Comment expliquer les caractéristiques de cette demande ? Dans le premier degré, lorsque le pays d’accueil propose un enseignement de niveau et de standard comparables à ce qui est offert en France, les expatriés y recourent assez spontanément. En revanche, tel n’est pas le cas lorsque les standards de formation ne sont pas les mêmes. C’est pour cette raison que le nombre d’inscriptions au CNED est extrêmement divers selon les pays. Nous trouvons nos inscrits plutôt en Afrique francophone. L’Amérique du Nord – en particulier les États-Unis – en fournit aussi beaucoup, pour des raisons qui relèvent plutôt de l’éloignement géographique des inscrits par rapport aux établissements qu’ils pourraient fréquenter. La demande est également très forte au Royaume-Uni. Cela tient en grande partie au grand nombre des expatriés français et à la saturation des établissements qui pourraient accueillir leurs enfants, en particulier du lycée français de Londres. Outre les nombreuses demandes des familles, nous y sommes saisis de demandes d’homologation de structures ; nous pouvons en effet offrir des homologations à des établissements étrangers moyennant le respect de certaines conditions.

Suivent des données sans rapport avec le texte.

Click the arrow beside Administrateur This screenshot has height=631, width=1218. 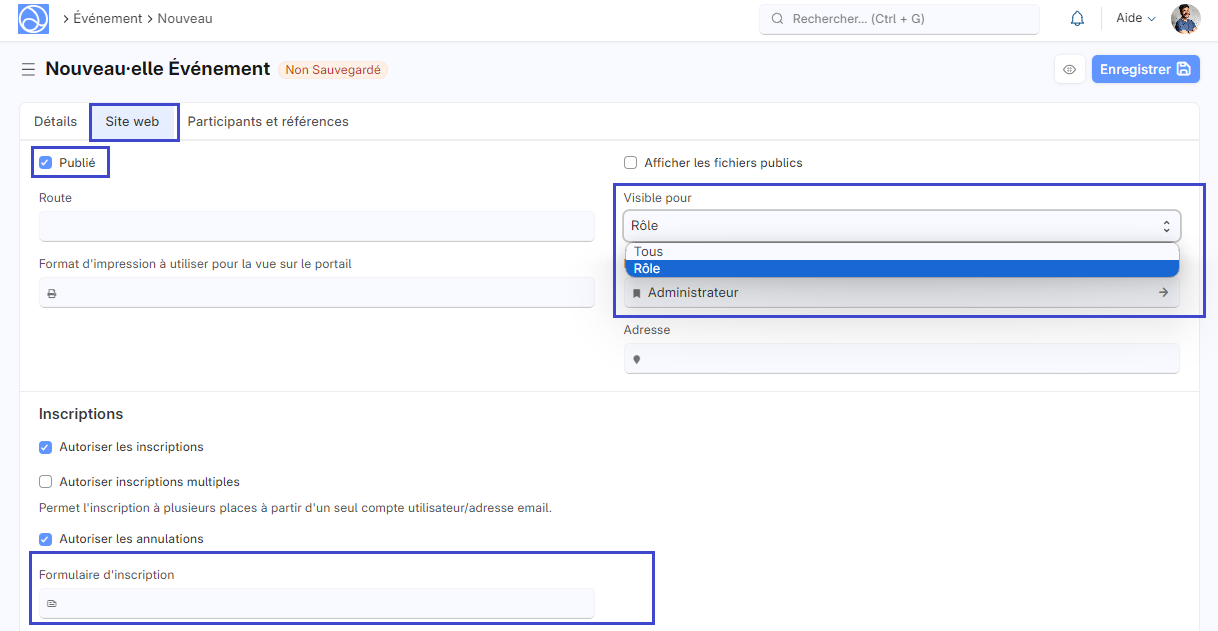pyautogui.click(x=1163, y=293)
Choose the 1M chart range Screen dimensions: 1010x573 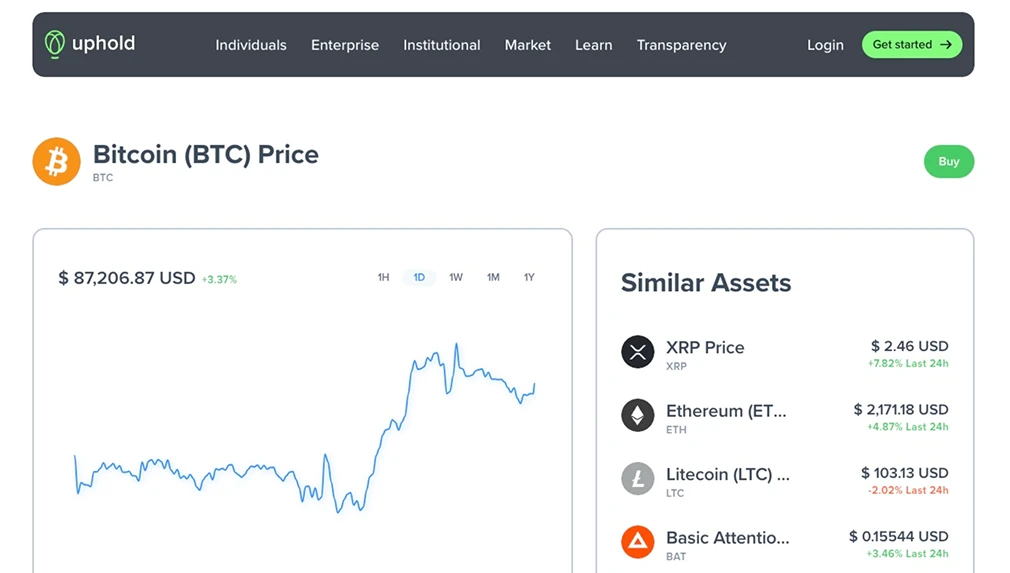493,277
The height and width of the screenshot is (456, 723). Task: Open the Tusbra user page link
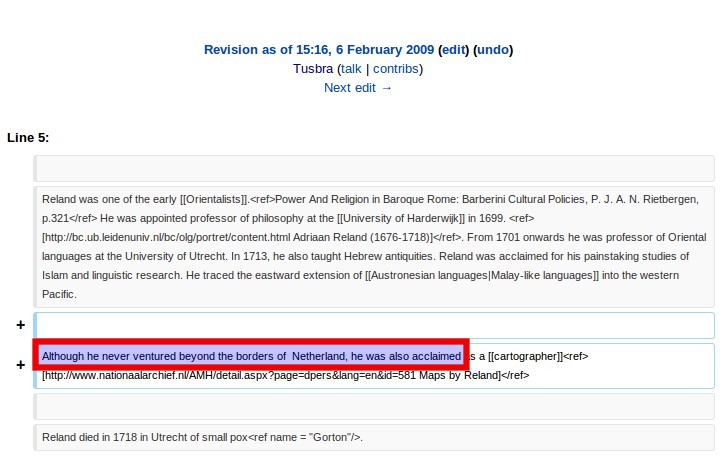(314, 69)
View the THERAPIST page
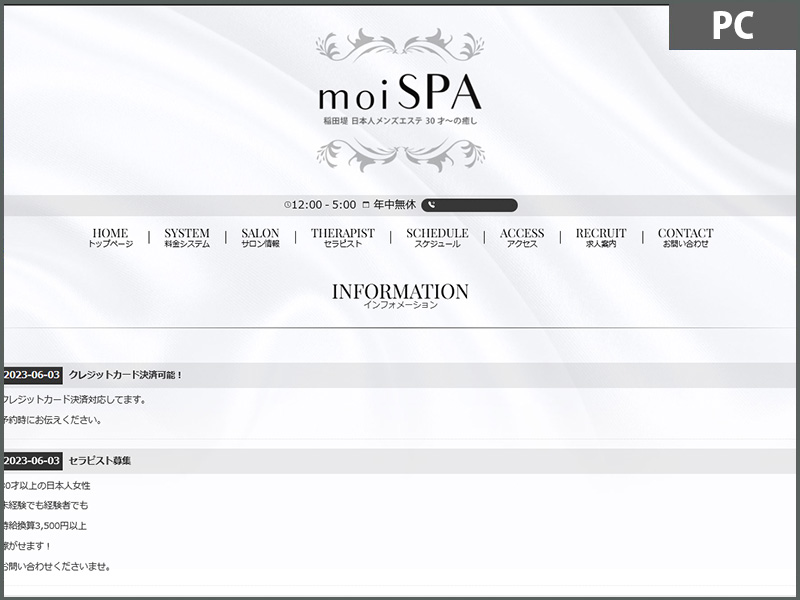 click(342, 237)
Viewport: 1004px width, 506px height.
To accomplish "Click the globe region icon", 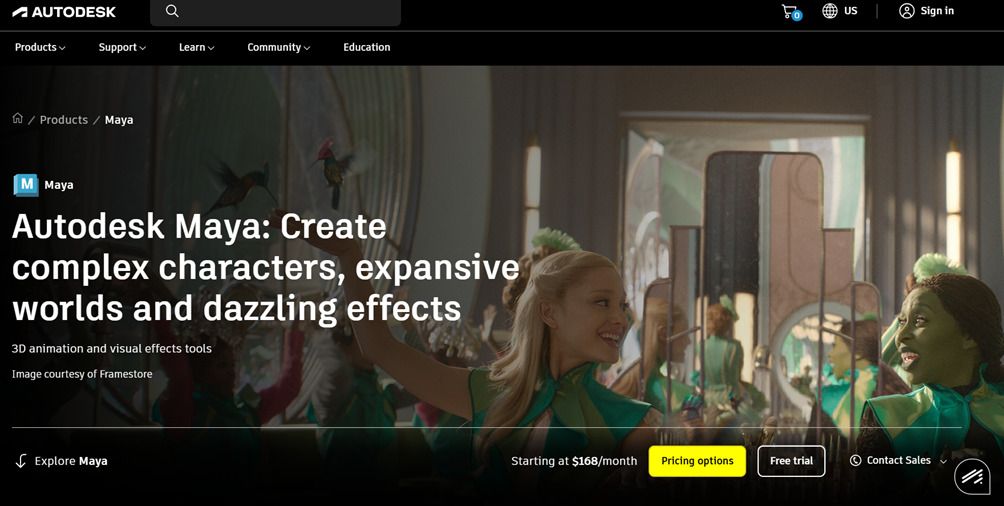I will pos(830,11).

M. André Schneider, Rapporteur. En règle générale, le CNED est cité comme un outil excellent, mais insuffisamment utilisé. Monsieur le directeur général, qu’en pensez-vous ?

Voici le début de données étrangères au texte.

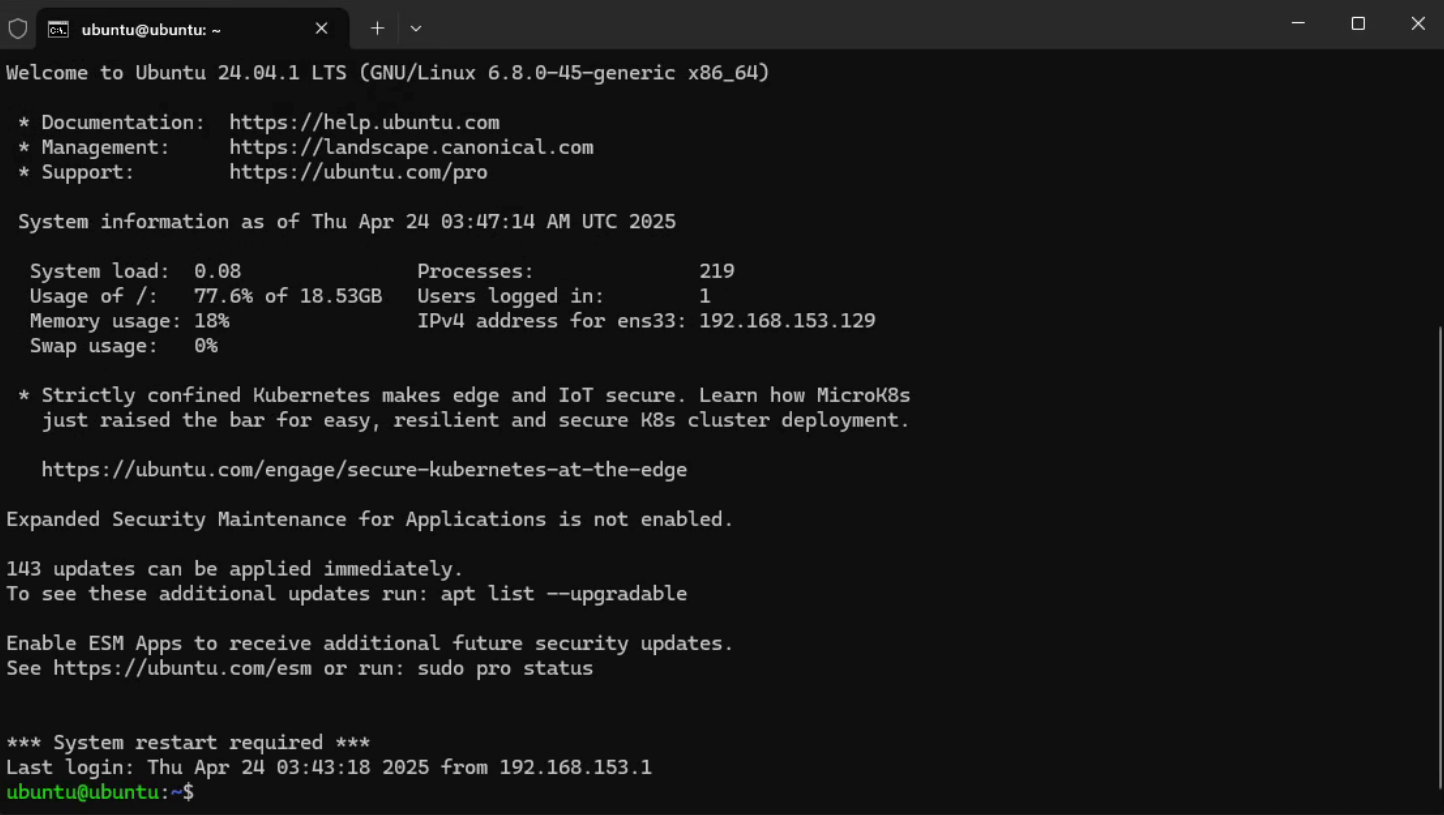Minimize the terminal window

click(x=1298, y=24)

Quel regard portez-vous sur l’évaluation, le contrôle et les nominations des personnels d’enseignement français à l’étranger ?

Enfin, il y a trois semaines, je présidais en Afrique la commission politique de l’Assemblée parlementaire de la francophonie. Quinze pays africains étaient représentés. Une demande forte et croissante de formation professionnelle s’y est exprimée. Comment, selon vous, le CNED pourrait-il y répondre ? En effet, qui dit formation professionnelle dit aussi structures et ateliers.

M. Michel Leroy. Merci, monsieur le député, pour vos propos sur le CNED.

L’un des handicaps de cet excellent outil est sans doute qu’il n’est pas toujours facilement utilisable par tous.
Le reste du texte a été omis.